This devised piece, created under the adventurous guidance of Cumbernauld Theatre artistic director Ed Robson, continues the myth-making via an impressionistic portrait of the artist as a young man that revels in its own avant-garde spirit.

Here we see Lorca as a sensitive and diminutive figure dwarfed by the flamboyant machismo of his peers Salvador Dali and Luis Bunuel. No wonder he falls for the moustache-obsessed Dali, who enters dressed in white from a wardrobe while a black-clad Bunuel rises up from behind a piano.

With a woman playing Lorca in the shape of Imogen Toner, this is no ordinary biographical homage. Rather, Robson and co have created a complex and opaque collage set in a scarlet-draped limbo where Dali and Bunuel bully Lorca as they foresee their own immortality. The play may deal with the heat-fuelled passions of Spain’s finest minds as the trio race around a blood-red floor framed by a rose-strewn dirt track, but in style is more Polish in spirit, and more akin to something on the Edinburgh Festival Fringe.

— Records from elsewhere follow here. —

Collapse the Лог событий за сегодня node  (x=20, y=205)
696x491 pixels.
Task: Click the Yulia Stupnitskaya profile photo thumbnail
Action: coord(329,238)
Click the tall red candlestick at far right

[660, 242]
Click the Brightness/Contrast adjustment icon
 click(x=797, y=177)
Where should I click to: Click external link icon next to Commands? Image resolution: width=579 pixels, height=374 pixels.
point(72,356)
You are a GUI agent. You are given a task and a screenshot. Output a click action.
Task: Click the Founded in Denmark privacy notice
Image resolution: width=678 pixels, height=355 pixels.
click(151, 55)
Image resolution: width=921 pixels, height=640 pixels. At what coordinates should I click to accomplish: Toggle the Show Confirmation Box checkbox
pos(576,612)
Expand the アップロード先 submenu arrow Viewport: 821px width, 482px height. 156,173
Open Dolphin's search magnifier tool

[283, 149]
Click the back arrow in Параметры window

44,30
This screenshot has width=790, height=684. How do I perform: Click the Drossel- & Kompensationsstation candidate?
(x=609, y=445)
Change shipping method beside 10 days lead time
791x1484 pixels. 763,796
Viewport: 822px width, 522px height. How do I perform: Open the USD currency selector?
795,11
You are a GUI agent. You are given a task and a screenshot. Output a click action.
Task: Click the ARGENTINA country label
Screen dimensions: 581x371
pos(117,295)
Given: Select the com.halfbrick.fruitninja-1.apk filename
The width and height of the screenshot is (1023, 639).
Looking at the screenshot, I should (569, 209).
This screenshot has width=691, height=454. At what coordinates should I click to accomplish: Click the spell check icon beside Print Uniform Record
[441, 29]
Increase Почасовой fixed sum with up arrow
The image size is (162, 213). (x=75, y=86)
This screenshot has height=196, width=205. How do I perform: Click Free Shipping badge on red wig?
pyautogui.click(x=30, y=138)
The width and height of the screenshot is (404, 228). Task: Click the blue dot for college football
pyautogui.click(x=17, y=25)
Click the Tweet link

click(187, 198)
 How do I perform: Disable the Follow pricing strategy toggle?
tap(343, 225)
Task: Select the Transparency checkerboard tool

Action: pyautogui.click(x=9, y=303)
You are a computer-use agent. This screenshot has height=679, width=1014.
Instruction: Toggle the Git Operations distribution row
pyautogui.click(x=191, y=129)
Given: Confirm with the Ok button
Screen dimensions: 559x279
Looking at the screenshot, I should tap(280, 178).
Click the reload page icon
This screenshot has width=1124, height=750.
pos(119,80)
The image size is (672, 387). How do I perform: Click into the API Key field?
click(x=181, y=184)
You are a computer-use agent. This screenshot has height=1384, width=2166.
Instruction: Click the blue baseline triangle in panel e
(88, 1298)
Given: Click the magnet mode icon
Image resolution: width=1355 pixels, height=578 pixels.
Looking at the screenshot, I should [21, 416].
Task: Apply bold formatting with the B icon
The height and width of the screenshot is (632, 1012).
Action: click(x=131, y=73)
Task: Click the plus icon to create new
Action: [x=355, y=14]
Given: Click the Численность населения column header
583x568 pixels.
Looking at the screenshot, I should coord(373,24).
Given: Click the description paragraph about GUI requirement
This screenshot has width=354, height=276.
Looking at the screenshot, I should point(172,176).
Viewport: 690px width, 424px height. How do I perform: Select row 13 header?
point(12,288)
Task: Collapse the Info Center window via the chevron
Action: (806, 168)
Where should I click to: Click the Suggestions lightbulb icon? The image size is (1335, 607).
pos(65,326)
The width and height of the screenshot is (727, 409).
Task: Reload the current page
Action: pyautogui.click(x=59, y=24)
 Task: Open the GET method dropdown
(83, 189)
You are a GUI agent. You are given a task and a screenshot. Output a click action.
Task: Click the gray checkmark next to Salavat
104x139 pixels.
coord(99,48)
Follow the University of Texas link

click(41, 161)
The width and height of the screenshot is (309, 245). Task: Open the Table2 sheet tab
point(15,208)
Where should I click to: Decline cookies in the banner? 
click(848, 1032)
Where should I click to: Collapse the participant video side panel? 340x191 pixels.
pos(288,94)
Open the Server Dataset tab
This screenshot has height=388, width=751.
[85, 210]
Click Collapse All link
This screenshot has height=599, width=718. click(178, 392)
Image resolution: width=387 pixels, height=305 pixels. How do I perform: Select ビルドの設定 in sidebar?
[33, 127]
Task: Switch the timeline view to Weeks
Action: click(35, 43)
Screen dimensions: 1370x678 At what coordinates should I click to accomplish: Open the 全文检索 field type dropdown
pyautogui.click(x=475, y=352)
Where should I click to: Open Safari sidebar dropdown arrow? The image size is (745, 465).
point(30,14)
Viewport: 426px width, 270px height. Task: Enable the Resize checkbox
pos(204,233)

For all Lorca’s earnestness, portrayed by Toner with puppy-like devotion to the others, Robson isn’t afraid to tap into surrealism’s sense of its own ridiculousness. Johnny Austin and James McAnernery play Dali and Bunuel with a heightened largesse that provokes belly laughs only undercut by Lorca’s death. Framed by dressing room lights and surrounded by photographs of Lorca, Toner looks part diva, part Valentino. It’s a fitting image for the ultimate poetic pin-up.